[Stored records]
:::
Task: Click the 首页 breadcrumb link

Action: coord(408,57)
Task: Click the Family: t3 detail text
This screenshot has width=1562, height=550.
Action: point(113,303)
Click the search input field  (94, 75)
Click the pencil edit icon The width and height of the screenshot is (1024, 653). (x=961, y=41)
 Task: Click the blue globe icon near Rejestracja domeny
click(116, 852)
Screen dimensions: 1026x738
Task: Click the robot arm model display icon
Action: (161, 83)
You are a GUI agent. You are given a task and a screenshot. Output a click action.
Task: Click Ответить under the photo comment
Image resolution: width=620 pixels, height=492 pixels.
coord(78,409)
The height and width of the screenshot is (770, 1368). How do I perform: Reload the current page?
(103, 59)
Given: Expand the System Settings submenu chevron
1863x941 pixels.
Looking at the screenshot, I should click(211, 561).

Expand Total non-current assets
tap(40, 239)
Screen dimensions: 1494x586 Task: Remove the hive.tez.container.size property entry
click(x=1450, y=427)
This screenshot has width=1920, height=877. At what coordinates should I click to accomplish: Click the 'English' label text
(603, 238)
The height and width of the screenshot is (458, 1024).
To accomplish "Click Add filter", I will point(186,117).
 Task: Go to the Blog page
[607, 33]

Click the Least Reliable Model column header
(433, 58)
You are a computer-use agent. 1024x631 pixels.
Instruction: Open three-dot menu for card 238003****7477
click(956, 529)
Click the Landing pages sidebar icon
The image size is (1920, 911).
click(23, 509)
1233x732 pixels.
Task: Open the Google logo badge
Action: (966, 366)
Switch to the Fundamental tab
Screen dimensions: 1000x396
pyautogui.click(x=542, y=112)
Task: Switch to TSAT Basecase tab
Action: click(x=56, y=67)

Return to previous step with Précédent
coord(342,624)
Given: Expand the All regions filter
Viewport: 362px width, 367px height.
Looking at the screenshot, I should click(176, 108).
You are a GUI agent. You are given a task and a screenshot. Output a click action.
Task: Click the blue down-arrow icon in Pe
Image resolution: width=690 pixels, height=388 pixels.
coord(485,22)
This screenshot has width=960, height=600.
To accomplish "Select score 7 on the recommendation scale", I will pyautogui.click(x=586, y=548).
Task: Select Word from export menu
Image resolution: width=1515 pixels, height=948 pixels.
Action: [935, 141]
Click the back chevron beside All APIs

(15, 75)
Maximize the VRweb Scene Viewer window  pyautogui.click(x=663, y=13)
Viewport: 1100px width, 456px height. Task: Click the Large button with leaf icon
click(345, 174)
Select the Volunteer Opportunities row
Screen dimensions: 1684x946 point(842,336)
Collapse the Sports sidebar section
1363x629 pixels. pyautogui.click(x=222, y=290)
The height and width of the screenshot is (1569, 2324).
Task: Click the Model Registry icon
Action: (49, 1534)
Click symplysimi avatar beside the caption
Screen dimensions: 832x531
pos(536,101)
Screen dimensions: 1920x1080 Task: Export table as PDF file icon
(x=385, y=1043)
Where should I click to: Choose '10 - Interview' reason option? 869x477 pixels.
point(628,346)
:::
TASK
Beginning with the line that has "This screenshot has width=960, height=600.", set down every line of the entries above through the final one, unchanged.

ANSWER AREA
This screenshot has width=960, height=600.
To accomplish "Select score 7 on the recommendation scale", I will pyautogui.click(x=586, y=548).
Task: Select Word from export menu
Image resolution: width=1515 pixels, height=948 pixels.
Action: [935, 141]
Click the back chevron beside All APIs

(15, 75)
Maximize the VRweb Scene Viewer window  pyautogui.click(x=663, y=13)
Viewport: 1100px width, 456px height. Task: Click the Large button with leaf icon
click(345, 174)
Select the Volunteer Opportunities row
Screen dimensions: 1684x946 point(842,336)
Collapse the Sports sidebar section
1363x629 pixels. pyautogui.click(x=222, y=290)
The height and width of the screenshot is (1569, 2324).
Task: Click the Model Registry icon
Action: (49, 1534)
Click symplysimi avatar beside the caption
Screen dimensions: 832x531
pos(536,101)
Screen dimensions: 1920x1080 Task: Export table as PDF file icon
(x=385, y=1043)
Where should I click to: Choose '10 - Interview' reason option? 869x477 pixels.
point(628,346)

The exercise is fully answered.